Fermi-surface evolution across the magnetic phase transition in the Kondo lattice model

TL;DR

This paper investigates the evolution of the Fermi surface in the Kondo lattice model across magnetic phase transitions, revealing how Mott localization and magnetism interplay and how external magnetic fields can induce localization and metamagnetic transitions.

Contribution

The study provides a detailed phase diagram of the Kondo lattice model using an extended Gutzwiller approach, highlighting the conditions under which Mott localization and magnetic order occur and evolve.

Findings

Fermi surface changes discontinuously during Mott localization without nesting.

Continuous evolution of Fermi surface during transition to itinerant magnetism near nesting.
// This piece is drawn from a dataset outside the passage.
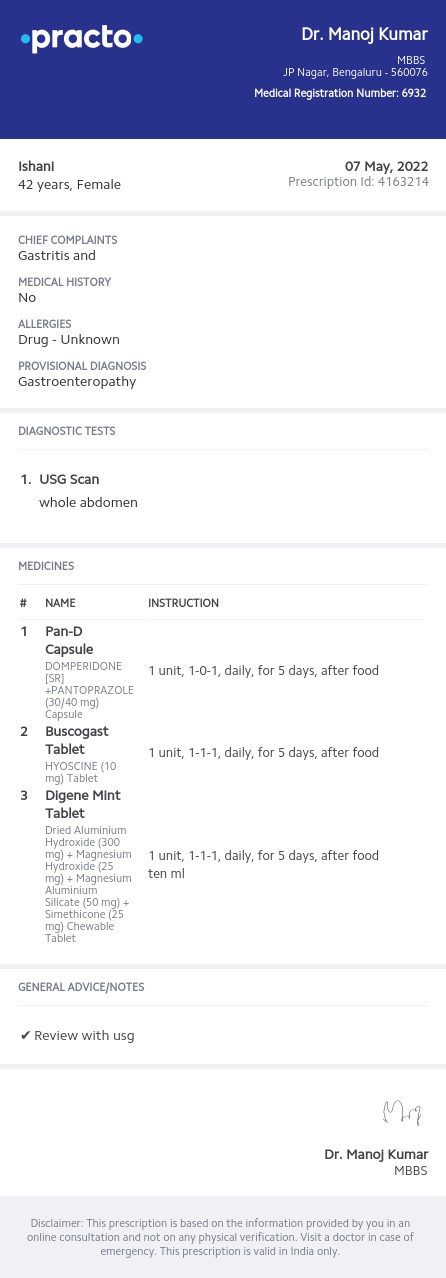Select the Digene Mint Tablet entry

coord(83,804)
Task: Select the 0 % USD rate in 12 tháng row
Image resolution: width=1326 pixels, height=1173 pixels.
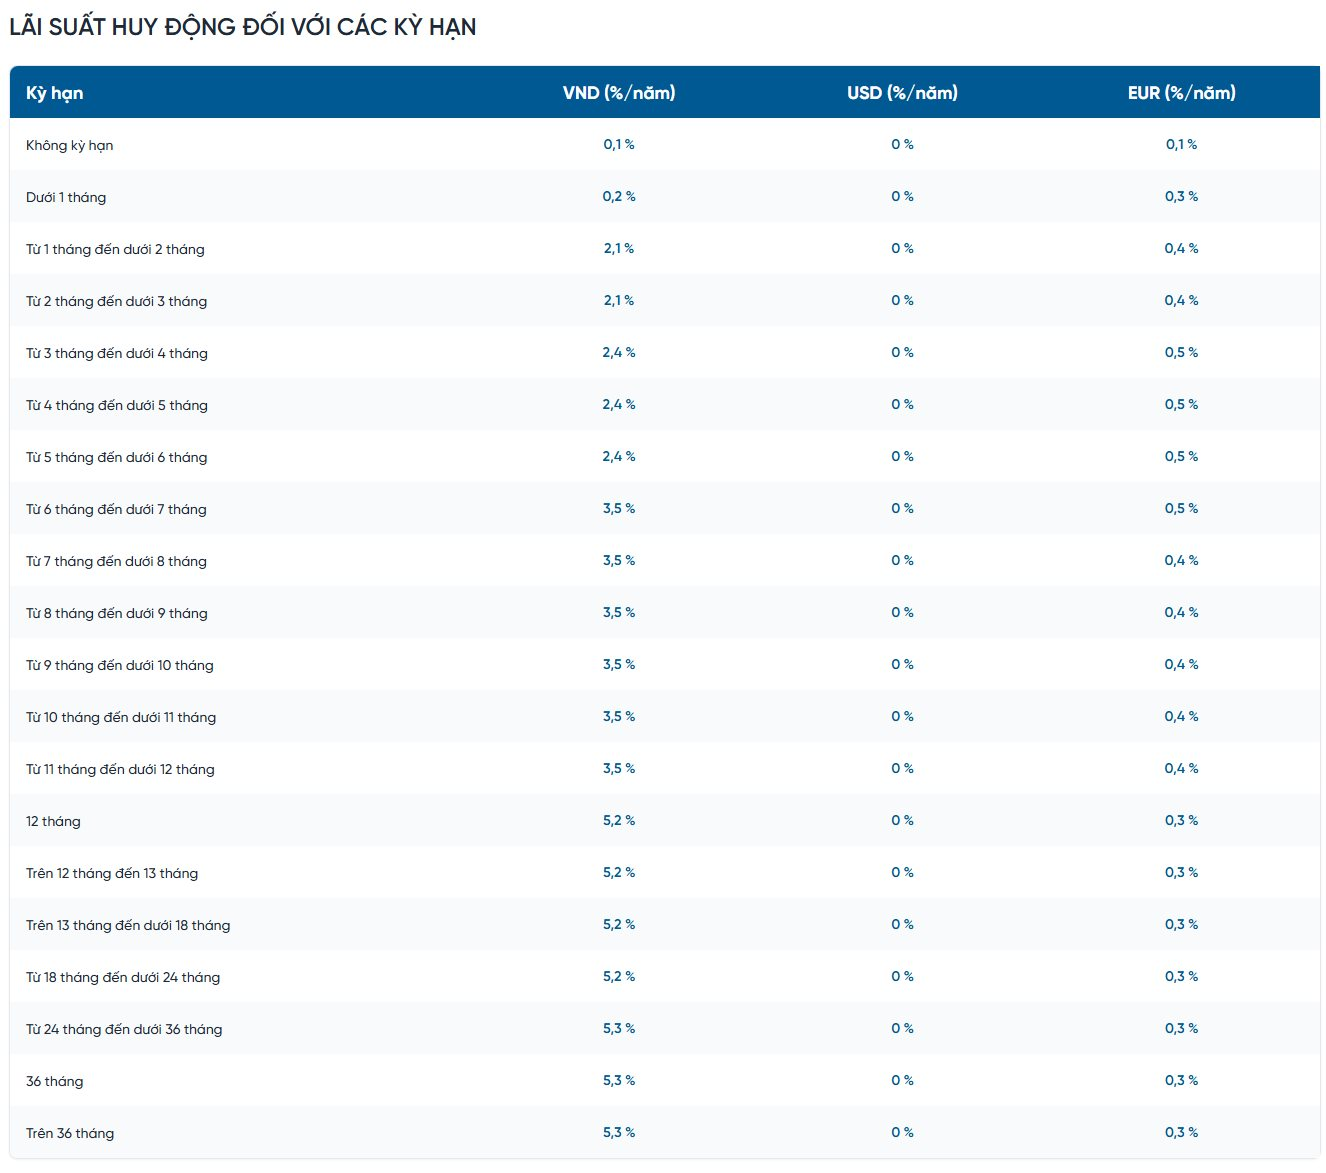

External magnetic field can induce Mott localization and trigger a metamagnetic transition.

Abstract

We derive, by means of an extended Gutzwiller wavefunction and within the Gutzwiller approximation, the phase diagram of the Kondo lattice model. We find that generically, namely in the absence of nesting, the model displays an $f$-electron Mott localization accompanied by a discontinuous change of the conduction electron Fermi surface as well as by magnetism. When the non interacting Fermi surface is close to nesting, the Mott localization disentangles from the onset of magnetism. First the paramagnetic heavy fermion metal turns continuously into an itinerant magnet - the Fermi surface evolves smoothly across the transition - and afterwards Mott localization intervenes with a discontinuous rearrangement of the Fermi surface. We find that the $f$-electron localization remains even if magnetism is prevented, and is still accompanied by a sharp transfer of spectral weigth at the Fermi energy within the Brillouin zone. We further show that the Mott localization can be also induced by an external magnetic field, in which case it occurs concomitantly with a metamagnetic transition.